= Dataset entries =
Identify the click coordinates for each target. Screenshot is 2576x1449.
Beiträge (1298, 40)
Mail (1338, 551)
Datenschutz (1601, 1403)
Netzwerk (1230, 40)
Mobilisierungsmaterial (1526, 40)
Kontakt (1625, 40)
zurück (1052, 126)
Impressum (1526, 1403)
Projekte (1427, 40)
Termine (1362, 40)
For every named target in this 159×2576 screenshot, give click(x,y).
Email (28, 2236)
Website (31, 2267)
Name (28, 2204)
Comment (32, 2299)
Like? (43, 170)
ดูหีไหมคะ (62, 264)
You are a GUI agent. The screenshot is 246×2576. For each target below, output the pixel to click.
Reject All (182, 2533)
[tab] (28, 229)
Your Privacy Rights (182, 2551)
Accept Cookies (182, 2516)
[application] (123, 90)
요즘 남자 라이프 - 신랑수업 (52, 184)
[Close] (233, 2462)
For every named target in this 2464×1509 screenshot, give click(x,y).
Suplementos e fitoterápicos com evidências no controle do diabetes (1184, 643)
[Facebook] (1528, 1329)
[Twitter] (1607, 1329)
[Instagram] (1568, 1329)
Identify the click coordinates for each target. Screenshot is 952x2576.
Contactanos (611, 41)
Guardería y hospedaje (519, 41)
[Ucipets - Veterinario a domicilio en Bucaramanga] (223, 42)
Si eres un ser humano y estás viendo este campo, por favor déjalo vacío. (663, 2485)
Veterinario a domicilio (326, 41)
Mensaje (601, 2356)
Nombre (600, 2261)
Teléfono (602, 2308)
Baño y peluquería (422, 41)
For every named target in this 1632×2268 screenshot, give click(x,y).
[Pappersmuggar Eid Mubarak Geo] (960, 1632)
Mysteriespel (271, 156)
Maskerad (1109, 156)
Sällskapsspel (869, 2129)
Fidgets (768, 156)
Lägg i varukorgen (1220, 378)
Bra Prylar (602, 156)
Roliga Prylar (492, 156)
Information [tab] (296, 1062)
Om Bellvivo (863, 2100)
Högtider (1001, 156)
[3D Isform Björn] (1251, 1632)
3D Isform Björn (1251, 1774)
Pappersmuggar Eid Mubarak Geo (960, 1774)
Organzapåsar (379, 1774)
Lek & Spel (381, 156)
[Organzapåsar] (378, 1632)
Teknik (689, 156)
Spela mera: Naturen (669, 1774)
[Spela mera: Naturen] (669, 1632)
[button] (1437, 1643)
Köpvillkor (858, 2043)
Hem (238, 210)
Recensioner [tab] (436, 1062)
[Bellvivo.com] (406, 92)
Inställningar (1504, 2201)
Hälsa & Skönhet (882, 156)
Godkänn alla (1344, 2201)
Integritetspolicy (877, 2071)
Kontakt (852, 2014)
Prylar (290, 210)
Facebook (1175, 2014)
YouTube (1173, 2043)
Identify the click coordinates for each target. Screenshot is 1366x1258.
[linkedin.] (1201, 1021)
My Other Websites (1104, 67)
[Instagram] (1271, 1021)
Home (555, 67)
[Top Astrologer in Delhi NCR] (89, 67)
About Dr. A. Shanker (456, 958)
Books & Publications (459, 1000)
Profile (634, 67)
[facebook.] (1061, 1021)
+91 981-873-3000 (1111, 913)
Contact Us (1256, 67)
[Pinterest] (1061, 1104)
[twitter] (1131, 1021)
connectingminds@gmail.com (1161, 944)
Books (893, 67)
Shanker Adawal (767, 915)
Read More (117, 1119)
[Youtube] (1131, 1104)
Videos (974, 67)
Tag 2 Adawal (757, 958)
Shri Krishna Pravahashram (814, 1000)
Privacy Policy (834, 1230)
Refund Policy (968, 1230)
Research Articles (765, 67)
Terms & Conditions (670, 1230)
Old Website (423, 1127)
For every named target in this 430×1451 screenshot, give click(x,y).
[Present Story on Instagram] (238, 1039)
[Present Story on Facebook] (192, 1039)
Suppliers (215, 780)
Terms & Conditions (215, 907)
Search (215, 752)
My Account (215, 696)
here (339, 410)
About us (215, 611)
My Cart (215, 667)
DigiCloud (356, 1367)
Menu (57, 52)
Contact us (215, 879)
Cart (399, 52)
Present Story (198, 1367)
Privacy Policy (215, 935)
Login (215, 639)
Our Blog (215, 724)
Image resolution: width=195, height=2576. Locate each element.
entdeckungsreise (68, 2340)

= Required work =
Go through the records and copy all of them exactly.

= Written answer =
Identify the click coordinates for each target. Screenshot is 2576x1449.
Beiträge (1298, 40)
Mail (1338, 551)
Datenschutz (1601, 1403)
Netzwerk (1230, 40)
Mobilisierungsmaterial (1526, 40)
Kontakt (1625, 40)
zurück (1052, 126)
Impressum (1526, 1403)
Projekte (1427, 40)
Termine (1362, 40)
For every named target in this 159×2576 screenshot, give click(x,y).
Email (28, 2236)
Website (31, 2267)
Name (28, 2204)
Comment (32, 2299)
Like? (43, 170)
ดูหีไหมคะ (62, 264)
You are a GUI agent. The screenshot is 246×2576. For each target below, output the pixel to click.
Reject All (182, 2533)
[tab] (28, 229)
Your Privacy Rights (182, 2551)
Accept Cookies (182, 2516)
[application] (123, 90)
요즘 남자 라이프 - 신랑수업 (52, 184)
[Close] (233, 2462)
For every named target in this 2464×1509 screenshot, give click(x,y).
Suplementos e fitoterápicos com evidências no controle do diabetes (1184, 643)
[Facebook] (1528, 1329)
[Twitter] (1607, 1329)
[Instagram] (1568, 1329)
Identify the click coordinates for each target. Screenshot is 952x2576.
Contactanos (611, 41)
Guardería y hospedaje (519, 41)
[Ucipets - Veterinario a domicilio en Bucaramanga] (223, 42)
Si eres un ser humano y estás viendo este campo, por favor déjalo vacío. (663, 2485)
Veterinario a domicilio (326, 41)
Mensaje (601, 2356)
Nombre (600, 2261)
Teléfono (602, 2308)
Baño y peluquería (422, 41)
For every named target in this 1632×2268 screenshot, give click(x,y).
[Pappersmuggar Eid Mubarak Geo] (960, 1632)
Mysteriespel (271, 156)
Maskerad (1109, 156)
Sällskapsspel (869, 2129)
Fidgets (768, 156)
Lägg i varukorgen (1220, 378)
Bra Prylar (602, 156)
Roliga Prylar (492, 156)
Information [tab] (296, 1062)
Om Bellvivo (863, 2100)
Högtider (1001, 156)
[3D Isform Björn] (1251, 1632)
3D Isform Björn (1251, 1774)
Pappersmuggar Eid Mubarak Geo (960, 1774)
Organzapåsar (379, 1774)
Lek & Spel (381, 156)
[Organzapåsar] (378, 1632)
Teknik (689, 156)
Spela mera: Naturen (669, 1774)
[Spela mera: Naturen] (669, 1632)
[button] (1437, 1643)
Köpvillkor (858, 2043)
Hem (238, 210)
Recensioner [tab] (436, 1062)
[Bellvivo.com] (406, 92)
Inställningar (1504, 2201)
Hälsa & Skönhet (882, 156)
Godkänn alla (1344, 2201)
Integritetspolicy (877, 2071)
Kontakt (852, 2014)
Prylar (290, 210)
Facebook (1175, 2014)
YouTube (1173, 2043)
Identify the click coordinates for each target. Screenshot is 1366x1258.
[linkedin.] (1201, 1021)
My Other Websites (1104, 67)
[Instagram] (1271, 1021)
Home (555, 67)
[Top Astrologer in Delhi NCR] (89, 67)
About Dr. A. Shanker (456, 958)
Books & Publications (459, 1000)
Profile (634, 67)
[facebook.] (1061, 1021)
+91 981-873-3000 (1111, 913)
Contact Us (1256, 67)
[Pinterest] (1061, 1104)
[twitter] (1131, 1021)
connectingminds@gmail.com (1161, 944)
Books (893, 67)
Shanker Adawal (767, 915)
Read More (117, 1119)
[Youtube] (1131, 1104)
Videos (974, 67)
Tag 2 Adawal (757, 958)
Shri Krishna Pravahashram (814, 1000)
Privacy Policy (834, 1230)
Refund Policy (968, 1230)
Research Articles (765, 67)
Terms & Conditions (670, 1230)
Old Website (423, 1127)
For every named target in this 430×1451 screenshot, give click(x,y).
[Present Story on Instagram] (238, 1039)
[Present Story on Facebook] (192, 1039)
Suppliers (215, 780)
Terms & Conditions (215, 907)
Search (215, 752)
My Account (215, 696)
here (339, 410)
About us (215, 611)
My Cart (215, 667)
DigiCloud (356, 1367)
Menu (57, 52)
Contact us (215, 879)
Cart (399, 52)
Present Story (198, 1367)
Privacy Policy (215, 935)
Login (215, 639)
Our Blog (215, 724)
Image resolution: width=195, height=2576. Locate each element.
entdeckungsreise (68, 2340)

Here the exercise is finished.